A Unified Benchmark Study of Shock-Like Problems in Two-Dimensional Steady Electrohydrodynamic Flow Based on LSTM-PINN
Chao Lin, Ze Tao, Fujun Liu
Abstract
Accurately resolving steady electrohydrodynamic (EHD) flows presents a formidable computational challenge due to the strong nonlinear coupling between charged-particle density, velocity fields, and electric potential. These interactions frequently induce sharp transition layers, crossing fronts, and multiscale spatial structures, which notoriously degrade the predictive accuracy of standard mesh-free solvers like Physics-Informed Neural Networks (PINNs). To systematically address this bottleneck, we formulate a unified four-variable operator framework and develop a comprehensive benchmark suite for two-dimensional steady EHD shock-like problems. The benchmark comprises eight rigorously designed cases featuring diverse front geometries, such as oblique, curved, and intersecting layers, alongside complex multiscale patterns.
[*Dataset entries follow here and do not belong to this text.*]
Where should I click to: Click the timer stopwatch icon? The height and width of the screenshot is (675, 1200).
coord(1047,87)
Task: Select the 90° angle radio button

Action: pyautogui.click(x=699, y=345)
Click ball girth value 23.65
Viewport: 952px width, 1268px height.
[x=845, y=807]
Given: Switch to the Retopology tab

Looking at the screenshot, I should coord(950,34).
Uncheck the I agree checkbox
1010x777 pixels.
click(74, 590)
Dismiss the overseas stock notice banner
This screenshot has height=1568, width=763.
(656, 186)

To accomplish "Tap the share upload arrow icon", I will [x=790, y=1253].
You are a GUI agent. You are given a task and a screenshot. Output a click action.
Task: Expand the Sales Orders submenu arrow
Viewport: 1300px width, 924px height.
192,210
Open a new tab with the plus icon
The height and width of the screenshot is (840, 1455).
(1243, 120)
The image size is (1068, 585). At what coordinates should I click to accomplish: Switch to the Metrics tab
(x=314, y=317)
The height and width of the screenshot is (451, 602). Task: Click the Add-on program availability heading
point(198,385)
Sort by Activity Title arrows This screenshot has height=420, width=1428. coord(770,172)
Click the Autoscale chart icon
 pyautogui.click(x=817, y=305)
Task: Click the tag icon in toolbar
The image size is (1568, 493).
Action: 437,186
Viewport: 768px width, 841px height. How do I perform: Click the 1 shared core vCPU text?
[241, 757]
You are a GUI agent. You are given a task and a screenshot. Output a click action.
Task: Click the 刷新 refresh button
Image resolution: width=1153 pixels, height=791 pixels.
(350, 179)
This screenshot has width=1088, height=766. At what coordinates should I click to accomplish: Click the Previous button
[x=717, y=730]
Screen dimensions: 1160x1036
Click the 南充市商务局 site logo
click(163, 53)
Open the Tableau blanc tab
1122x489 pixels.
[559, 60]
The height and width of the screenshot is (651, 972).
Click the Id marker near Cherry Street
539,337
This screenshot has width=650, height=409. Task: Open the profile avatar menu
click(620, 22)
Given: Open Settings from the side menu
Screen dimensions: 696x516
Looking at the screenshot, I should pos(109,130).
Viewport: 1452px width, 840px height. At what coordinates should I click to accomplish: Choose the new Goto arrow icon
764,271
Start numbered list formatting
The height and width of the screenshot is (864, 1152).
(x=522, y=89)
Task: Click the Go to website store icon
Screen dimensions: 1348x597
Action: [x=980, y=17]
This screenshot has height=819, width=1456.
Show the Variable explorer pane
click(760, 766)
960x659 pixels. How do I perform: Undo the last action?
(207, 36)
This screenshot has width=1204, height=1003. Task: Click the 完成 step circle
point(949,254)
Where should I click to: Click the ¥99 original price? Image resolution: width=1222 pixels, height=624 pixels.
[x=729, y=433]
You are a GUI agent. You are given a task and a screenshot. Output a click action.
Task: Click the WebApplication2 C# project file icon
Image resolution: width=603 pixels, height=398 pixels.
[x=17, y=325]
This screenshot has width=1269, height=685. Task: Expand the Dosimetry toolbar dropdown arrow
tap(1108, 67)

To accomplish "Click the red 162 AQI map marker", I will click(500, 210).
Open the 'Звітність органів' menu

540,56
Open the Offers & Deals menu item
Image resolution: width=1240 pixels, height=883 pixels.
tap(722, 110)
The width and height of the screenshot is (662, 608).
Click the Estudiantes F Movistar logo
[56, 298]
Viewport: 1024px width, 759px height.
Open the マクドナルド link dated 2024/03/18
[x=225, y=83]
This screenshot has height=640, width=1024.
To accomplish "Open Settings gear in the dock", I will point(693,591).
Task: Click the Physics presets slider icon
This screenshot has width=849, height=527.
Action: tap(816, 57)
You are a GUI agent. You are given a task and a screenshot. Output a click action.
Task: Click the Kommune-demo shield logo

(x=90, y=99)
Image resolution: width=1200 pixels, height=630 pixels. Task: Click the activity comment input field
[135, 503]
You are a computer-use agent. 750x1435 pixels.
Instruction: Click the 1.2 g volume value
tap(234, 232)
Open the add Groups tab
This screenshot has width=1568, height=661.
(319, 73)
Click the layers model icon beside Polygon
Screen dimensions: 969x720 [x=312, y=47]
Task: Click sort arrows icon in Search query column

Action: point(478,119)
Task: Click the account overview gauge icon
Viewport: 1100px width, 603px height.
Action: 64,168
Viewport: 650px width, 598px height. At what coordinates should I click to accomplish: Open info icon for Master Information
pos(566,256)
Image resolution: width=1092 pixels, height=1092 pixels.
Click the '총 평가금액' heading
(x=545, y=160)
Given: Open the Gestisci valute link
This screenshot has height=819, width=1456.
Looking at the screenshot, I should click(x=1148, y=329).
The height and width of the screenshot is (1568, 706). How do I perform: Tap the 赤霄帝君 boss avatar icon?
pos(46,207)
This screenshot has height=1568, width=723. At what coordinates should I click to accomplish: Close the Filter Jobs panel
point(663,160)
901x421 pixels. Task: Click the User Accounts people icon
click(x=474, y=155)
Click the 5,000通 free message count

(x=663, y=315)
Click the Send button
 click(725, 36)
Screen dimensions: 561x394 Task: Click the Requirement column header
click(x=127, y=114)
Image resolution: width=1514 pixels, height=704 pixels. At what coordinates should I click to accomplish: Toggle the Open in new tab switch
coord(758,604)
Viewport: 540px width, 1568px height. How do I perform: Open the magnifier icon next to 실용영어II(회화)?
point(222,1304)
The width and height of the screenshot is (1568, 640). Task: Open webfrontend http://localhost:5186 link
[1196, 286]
Under strictly identical configurations, including governing equations, source terms, sampling strategies, and loss formulations, we evaluate a Standard MLP-based PINN, a Residual Attention PINN (ResAtt-PINN), and an LSTM-PINN that leverages pseudo-sequential spatial encoding. Extensive numerical experiments demonstrate that the LSTM-PINN consistently achieves the highest predictive accuracy across all eight cases. It successfully reconstructs sharp gradients and intricate multiscale structures where other architectures fail or over-smooth. Furthermore, the LSTM backbone efficiently captures long-range spatial correlations while maintaining an exceptionally low computational overhead and GPU memory footprint. These findings not only establish the LSTM-PINN as a robust and efficient solver for strongly coupled PDEs with shock-like features, but also provide the computational physics community with a standardized, reproducible benchmark for future algorithmic evaluations.